La piel tras estos tratamientos se presenta sensible e intolerante a cualquier producto y debido a la alteración que su barrera externa ha sufrido es muy probable que esté más predispuesta a sufrir algún tipo de infección por gérmenes. Para evitar todo esto hay que dejar de usar los productos cosméticos habituales durante aproximadamente dos semanas o un mes pues contienen elementos (ácido retinoico, glicólico,…) que pueden irritar esta piel sensible. Además, es recomendable utilizar cremas que aporten un nivel alto de hidratación, un efecto calmante y que aumente las defensas de la piel.
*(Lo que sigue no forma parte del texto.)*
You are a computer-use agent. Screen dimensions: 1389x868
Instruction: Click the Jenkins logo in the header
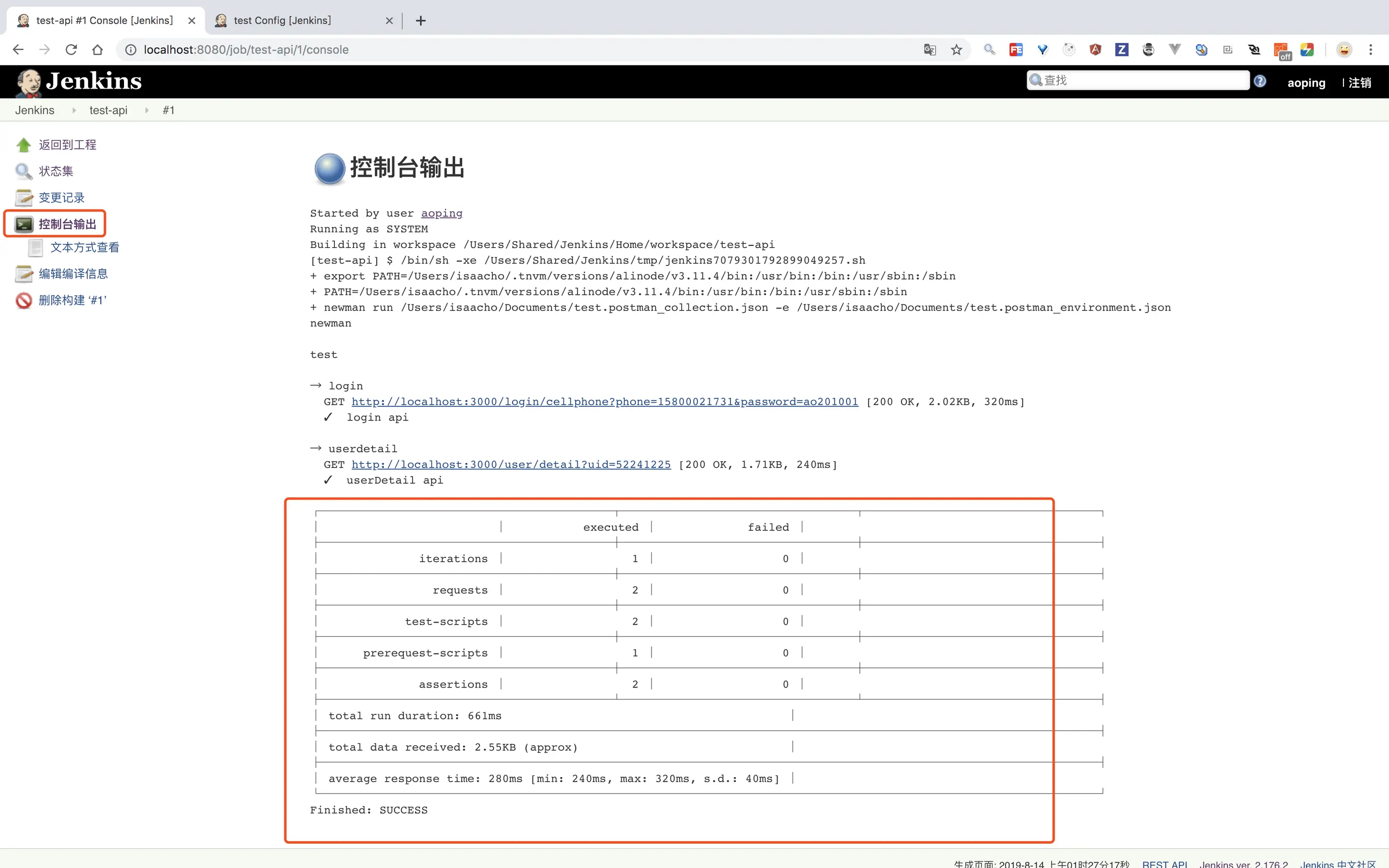tap(79, 82)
Otros consejos que nos dará el profesional es no realizar movimientos exagerados con la cara, pues puede doler debido a la tirantez que presenta la piel. Por supuesto, no debemos olvidar los efectos nefastos que el sol puede ocasionar sobre la piel si no la protegemos convenientemente. Para ello, es recomendable aplicarse una crema protectora que incorpore una protección frente a los rayos ultravioleta A y B, y un factor mínimo de 25, aunque si puede ser pantalla total mucho mejor. Y naturalmente, debemos recordar, que nuestra relación con el centro estético y el médico que ha llevado a cabo el tratamiento no acaba en el momento de realizarlo, sino que cualquier duda o incidencia que se produzca tras los mismos debe ser resuelto por ellos.